Corporations and shareholders

Unless a corporation has only one owner, questions will arise about how ownership of the corporation should be shared. Everyone involved in the operation of a business entity, whether it is a corporation, close corporation or LLC and whether the participants are an organizers, shareholders, directors, managers or members, must be aware of the respective rights of the entities and the participants. Their violation can lead to costly litigation. Because such litigation can sometimes do nothing more than exhaust the resources of the businesses and their participants, McCormick and Boyd Law Firm works closely with its clients to prevent the violation of these rights through careful planning and monitoring of the entities’ activities. Nevertheless, should litigation become necessary, McCormick and Boyd Law Firm stands ready to vigorously represent its clients in the prosecution or defense of such lawsuits.

Issuance of initial shares

Corporations typically issue shares in proportion to the relative contributions of the owners. This should be decided by the organizers before forming the company and soliciting investment of capital and “sweat equity” from the initial participants.

Issuance of shares after formation

Compliance with securities laws is necessary to some extent, regardless of whether newly issued shares are to be issued privately or publicly. Seek advice of counsel before issuing new shares.

Shareholder derivative actions

Shareholders have a number of rights to receive information from the corporation and to take action to protect interests of the corporation if the Board of Directors and management fail to perform their duties.

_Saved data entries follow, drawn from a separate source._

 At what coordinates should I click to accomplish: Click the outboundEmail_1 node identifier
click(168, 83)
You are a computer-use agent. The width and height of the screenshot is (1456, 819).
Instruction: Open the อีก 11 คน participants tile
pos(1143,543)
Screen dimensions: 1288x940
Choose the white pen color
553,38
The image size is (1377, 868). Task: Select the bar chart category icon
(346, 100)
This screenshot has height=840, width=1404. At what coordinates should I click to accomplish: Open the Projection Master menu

Shareholder rights and actions

Shareholders have a number of rights, which they may be able to enforce either through an action for themselves or an action for the benefit of the corporation itself:

  1. The right to attend and vote at shareholder meetings
  2. The right to maintain relative ownership position (i.e., avoidance of dilution though issuance of new shares or the redemption of existing shares)
  3. The right to be free from oppression (i.e., to be free from actions by persons in control that force declines in the value of shares or sales of minority shares to reap profits)
  4. Rights to dividends under some circumstances
  5. Rights to shares in the value of corporate assets upon liquidation of the corporation
  6. The right to information about the corporation and its operations, including the right to inspection of the corporation's books and records
Closely held (or close) corporations

A close corporation is a corporation that meets certain specific criteria when it is formed and, unlike ordinary corporations, a board of directors is not required. This means that shareholders will be much more closely involved in the day-to-day operations of the corporation than in ordinary corporations. Consequently, shareholders in a close corporation will be subject to liability that they would not ordinarily be exposed to in an ordinary corporation. Also, shareholder agreements will have a more prominent role in close corporations.

LLCs and members

When an LLC is managed by managers, the members of the LLC have rights similar to those of shareholders. Likewise, when the LLC is managed by its members, the members are in a position similar to that of shareholders in a close corporation, in that they are subject to liability that ordinary corporate shareholders are not.